◆ **DESCRIPTION OF THE TASK**
In the records below, repeat exactly the lines between the line holding "1280x828 pixels." and the line holding "Task: Open settings gear in top bar", inclusive, and drop the pictures.

◆ **DATA RECORDS**
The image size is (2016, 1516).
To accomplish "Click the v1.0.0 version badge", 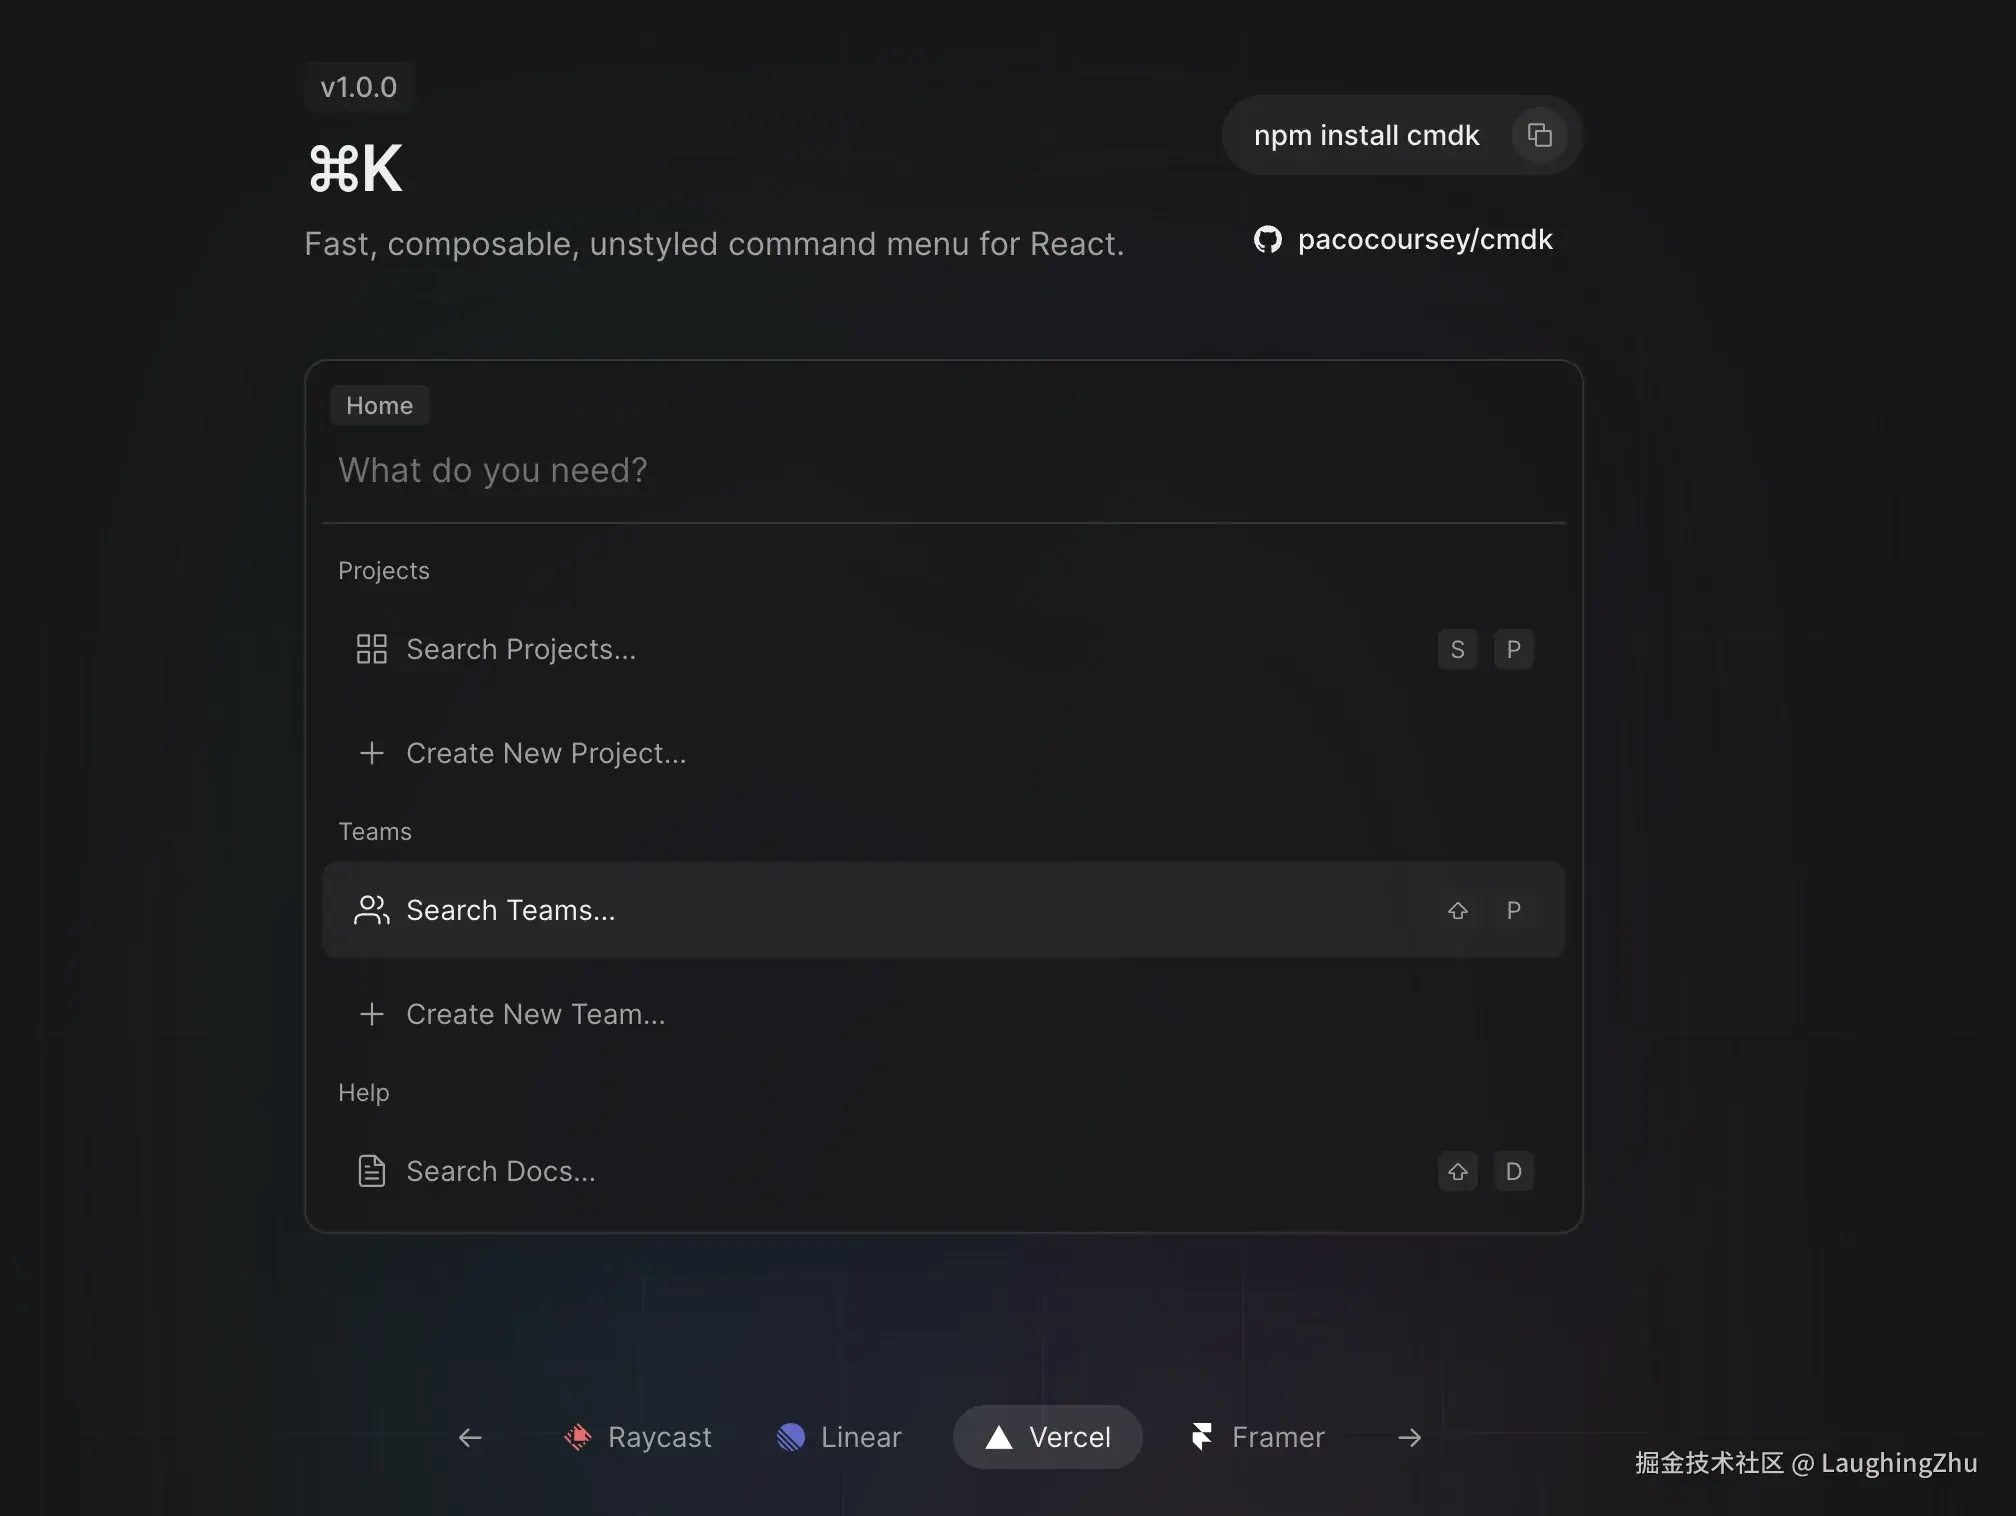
---
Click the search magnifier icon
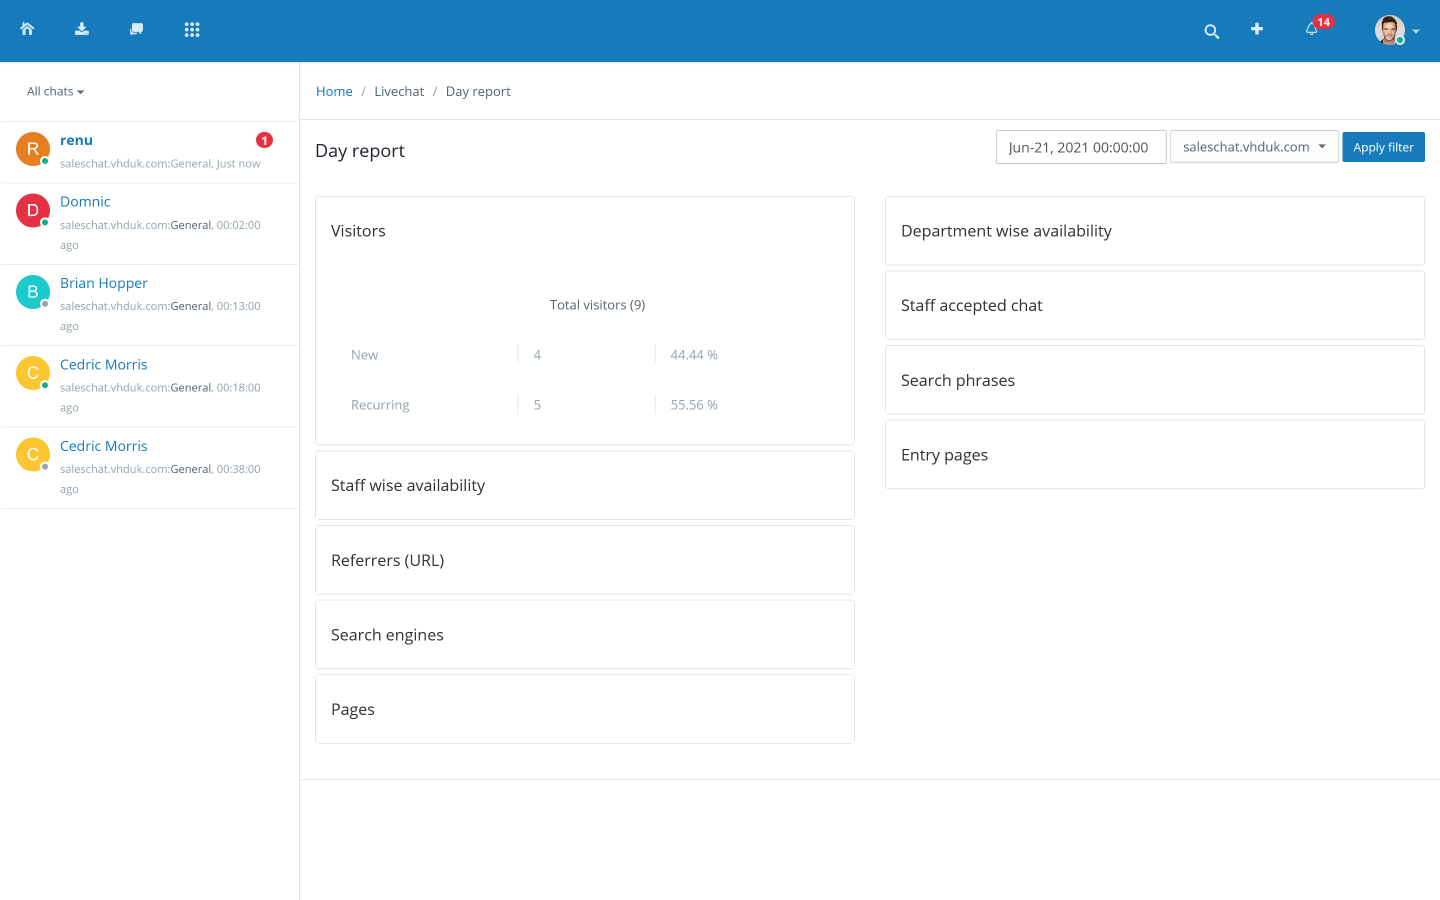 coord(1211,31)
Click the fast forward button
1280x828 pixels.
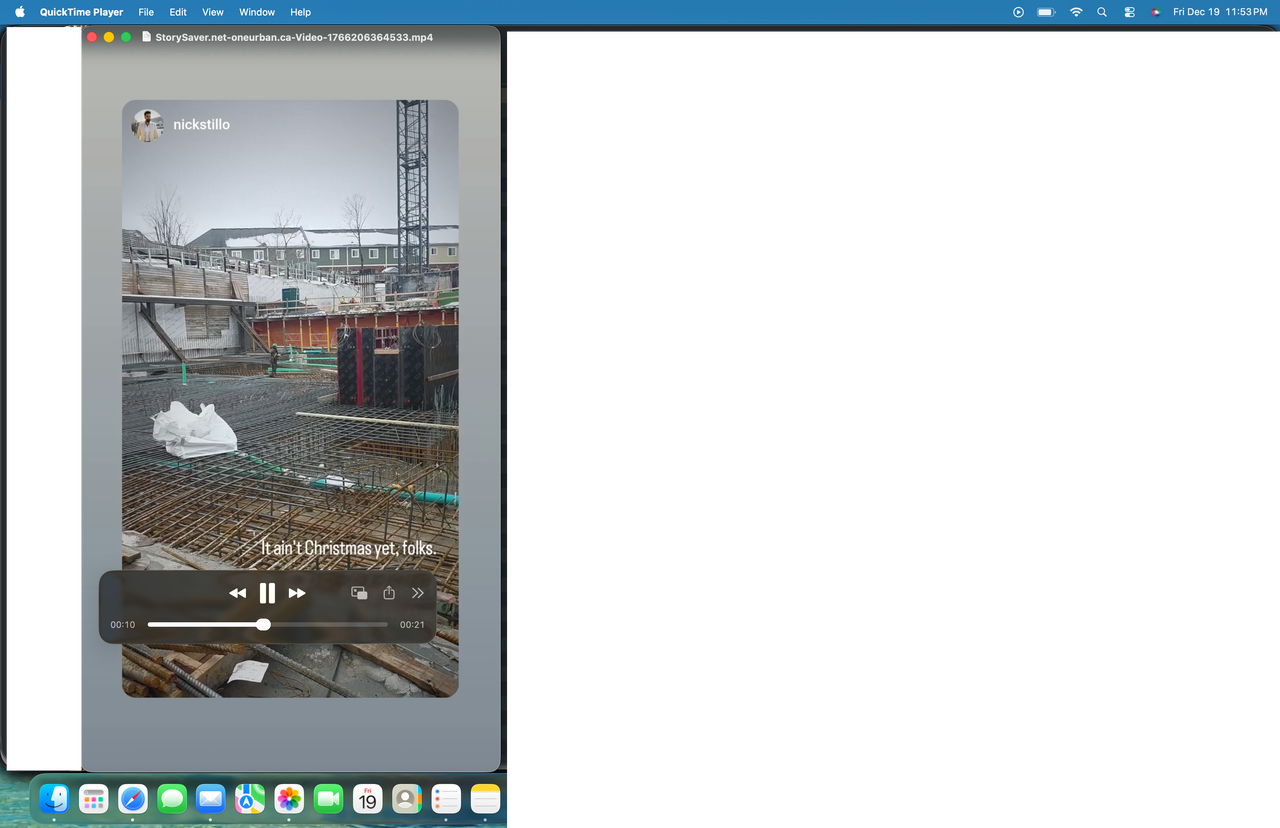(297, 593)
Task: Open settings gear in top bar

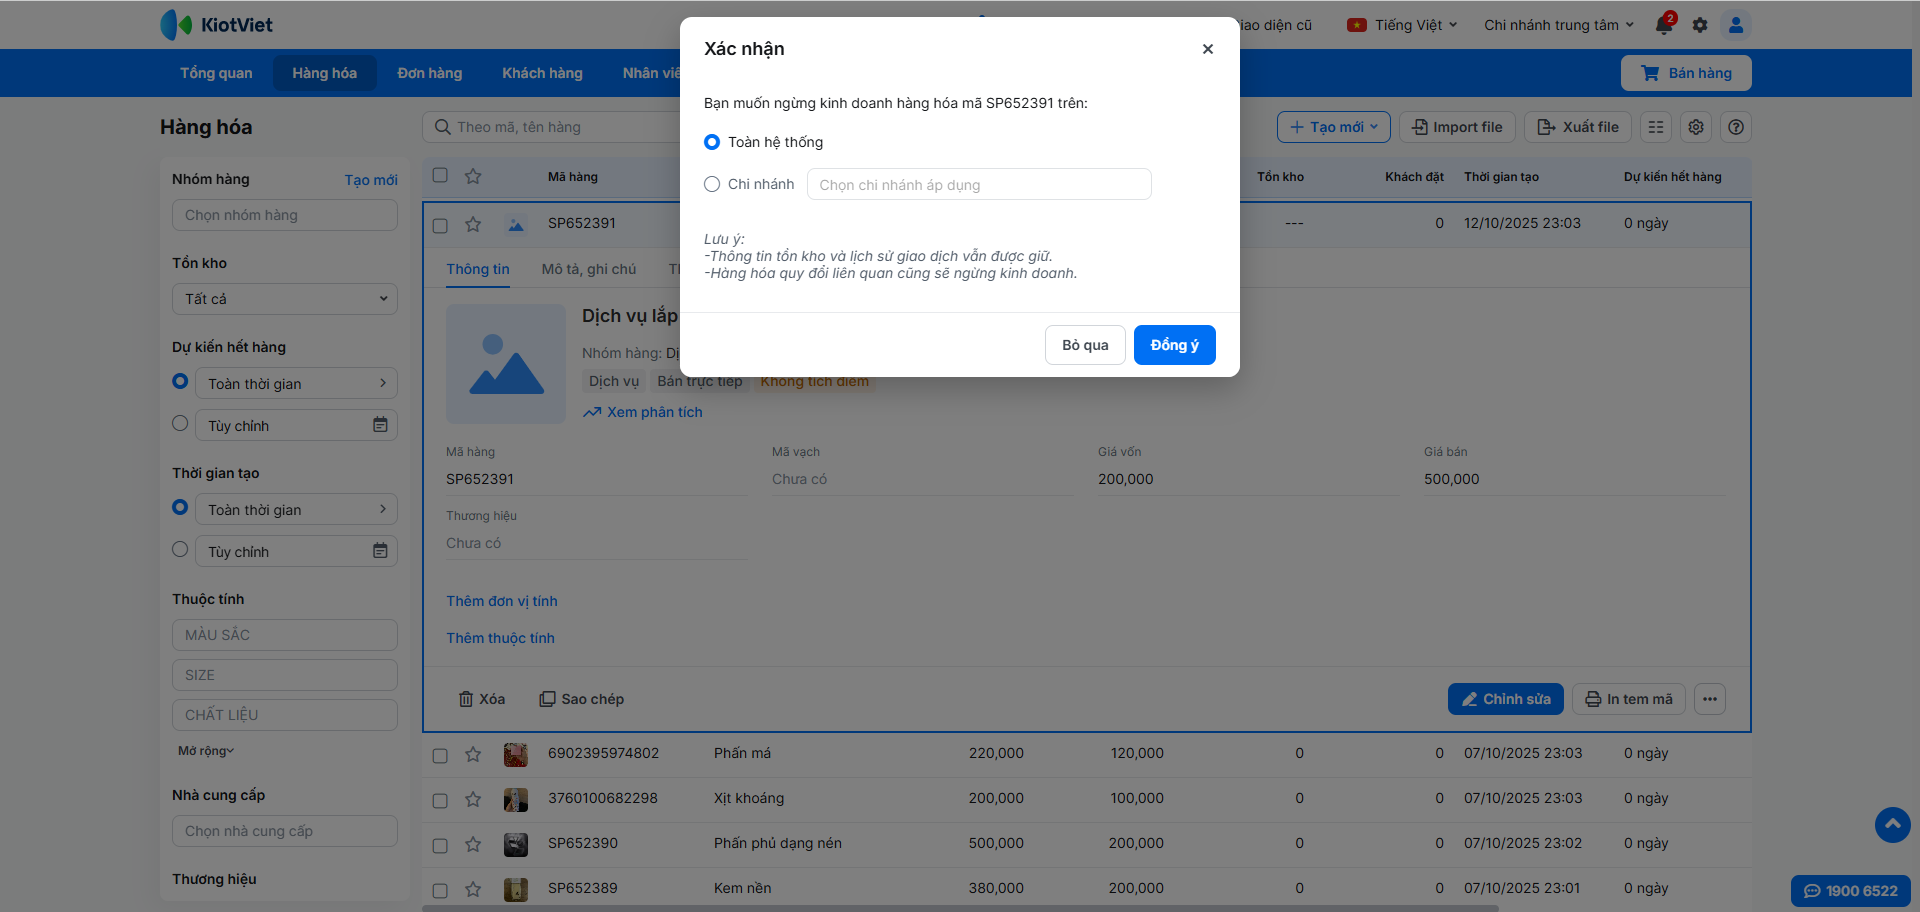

◆ **REPLY**
1280x828 pixels.
(297, 593)
Task: Open settings gear in top bar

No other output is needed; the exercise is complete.